26 December 2016

Vox: A law professor's warning: we are closer to oligopoly than at any point in 100 years

In the early 1900s, the biggest monopolists of the day had virtually complete control of their markets. Standard Oil. US Steel. The American Sugar Refining Company.

Today we don’t so much have single companies dominating an entire industry as much as a handful of extremely powerful ones. Over the past few decades, the number of markets consolidated by a few mega-companies has skyrocketed, according to Columbia law professor Tim Wu. [...]

Wu points to the beer industry as a perfect example. “People may not realize this, but domestically, there are two companies that sell 75 percent of the beer in the United States — Molson Coors and Anheuser Busch, both owned by foreign companies,” he says. “That is an industry that used to have five or six actors and now has two.” [...]

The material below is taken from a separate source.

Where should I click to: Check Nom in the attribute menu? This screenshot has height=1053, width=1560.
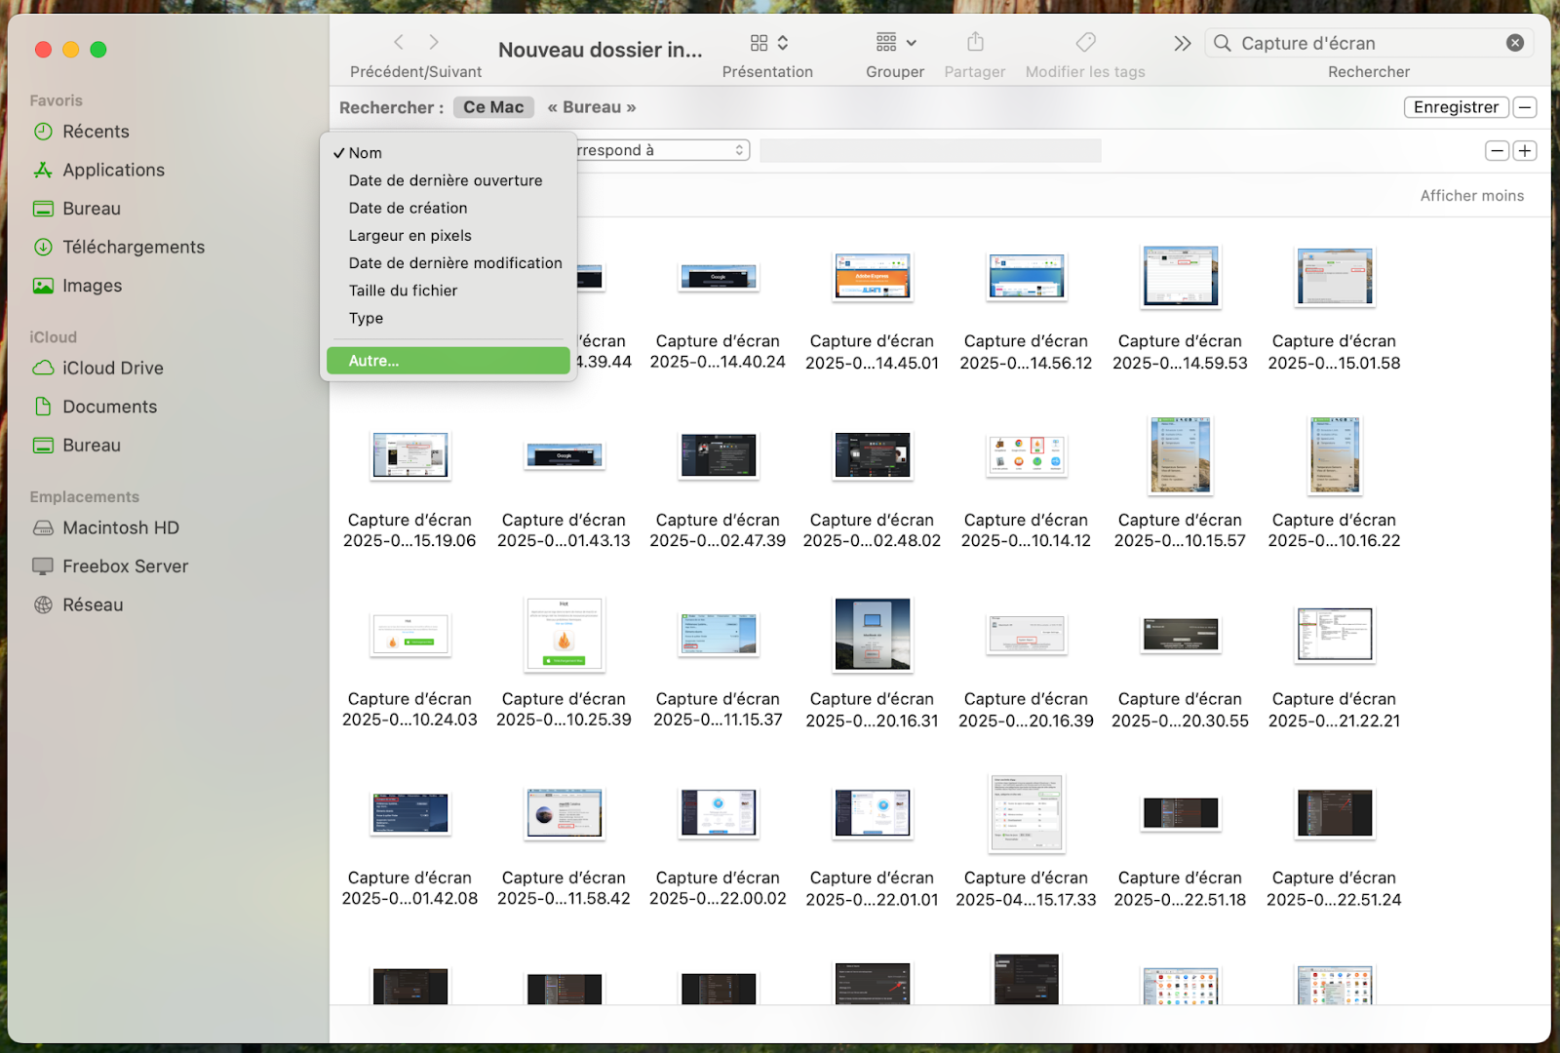(365, 153)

It is essentially a battle between the economists and the lawyers. The economists do believe we should have no sense of right and wrong, but that it’s about economic performance. The champion of this view was [conservative legal scholar] Robert Bork, and his basic argument was that a lot of what looks like evil or malicious conduct — the so-called “bad guys” — may be very economically efficient and therefore good for the economy. So [to Bork] antitrust lawyers should get out of the business of calling good or evil.

The opposite tradition I’d associate with [Supreme Court Justice] Louis Brandeis, who took the antitrust law not as merely an economic tool — though it was that — but a promotion of certain values he thought were central to the American public, like decentralization and a certain kind of virtue in business. Brandeis believed business could be a profession and pursued in a virtuous way. He also thought that the whole goal of the American Republic was to inculcate virtue and good character in people.